§ Recorded data:
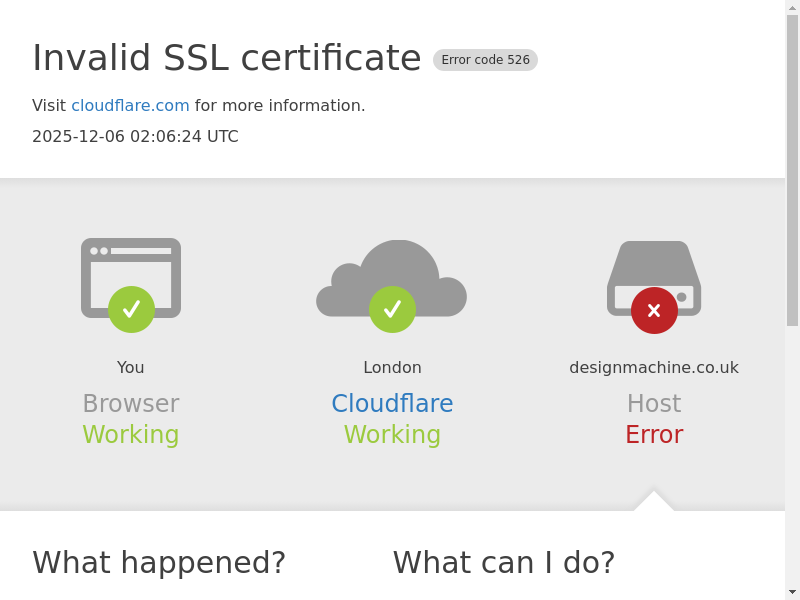Click the What can I do? heading

point(504,563)
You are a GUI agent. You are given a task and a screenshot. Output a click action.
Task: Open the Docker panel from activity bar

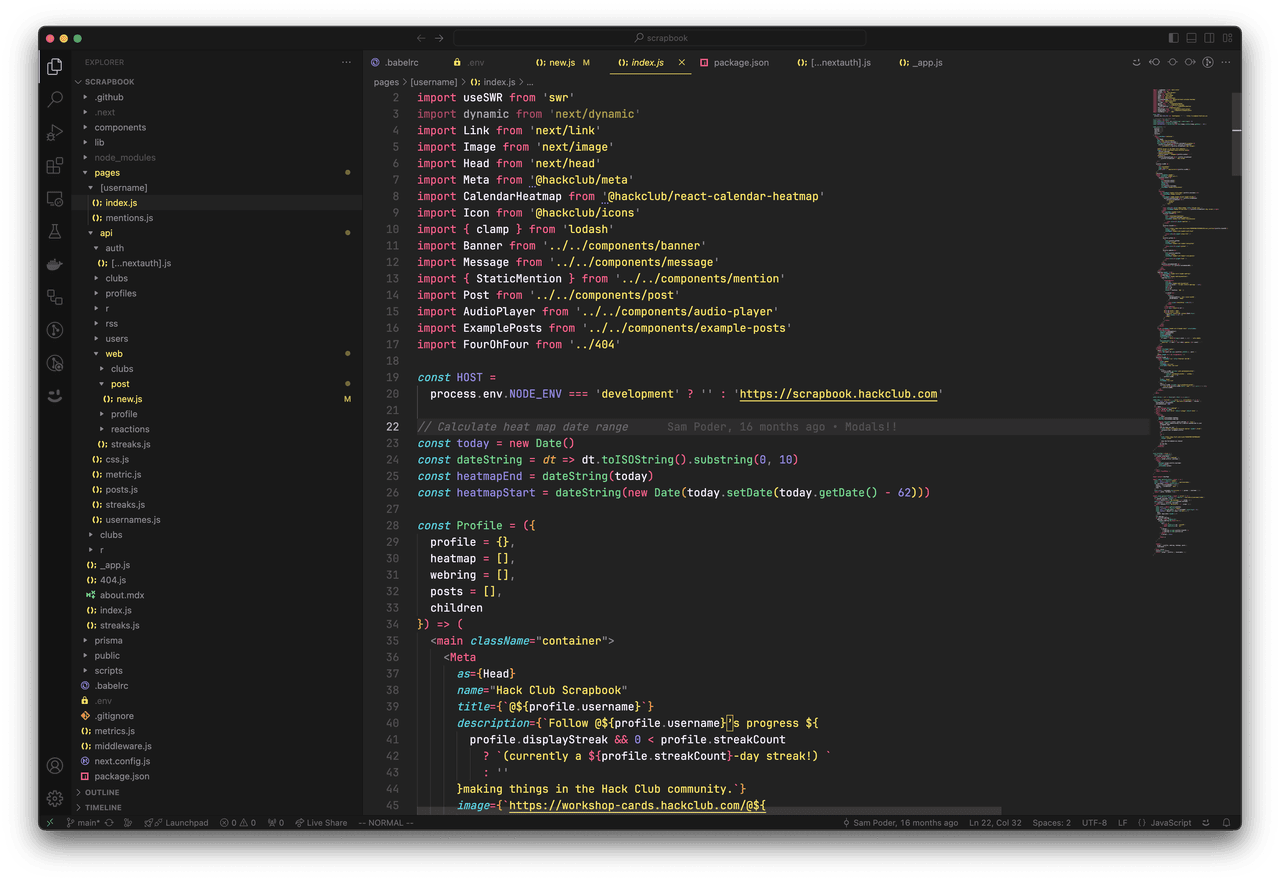[x=55, y=264]
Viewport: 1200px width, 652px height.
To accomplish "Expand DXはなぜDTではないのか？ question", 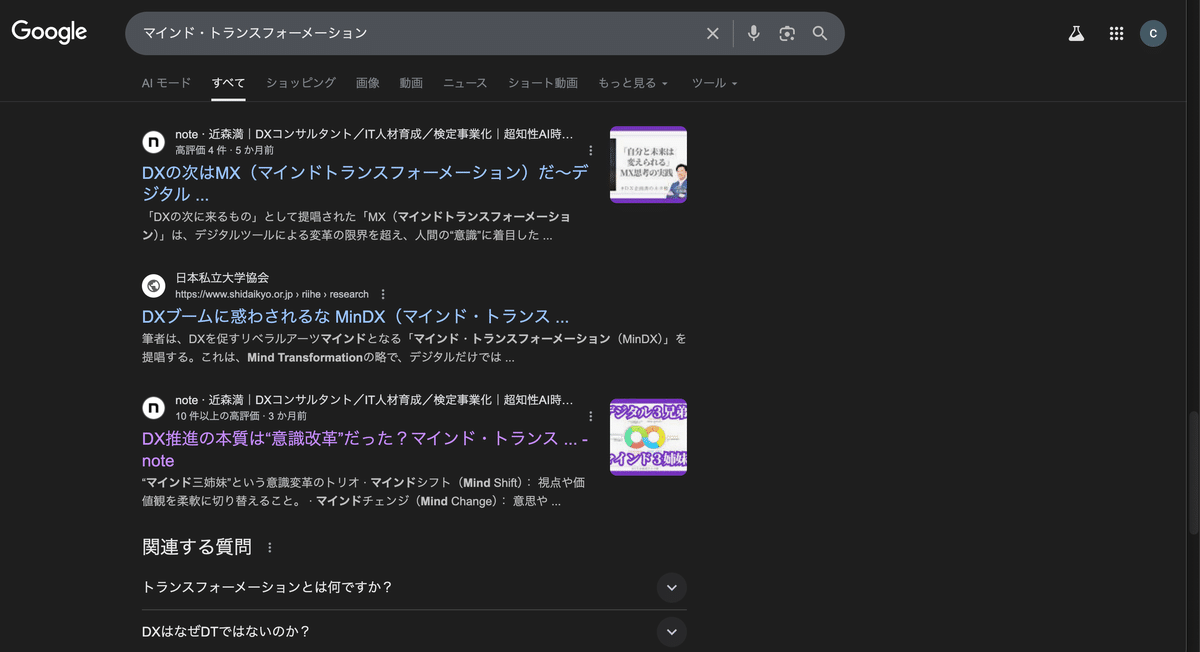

§ About this task: Please repeat exactly the lines from the one containing "Task: Open the Docker panel from activity bar" through the end of the entries, both included, omitting pictures.

§ Exercise solution:
Task: Open the Docker panel from activity bar

[x=55, y=264]
Viewport: 1200px width, 652px height.
To accomplish "Expand DXはなぜDTではないのか？ question", 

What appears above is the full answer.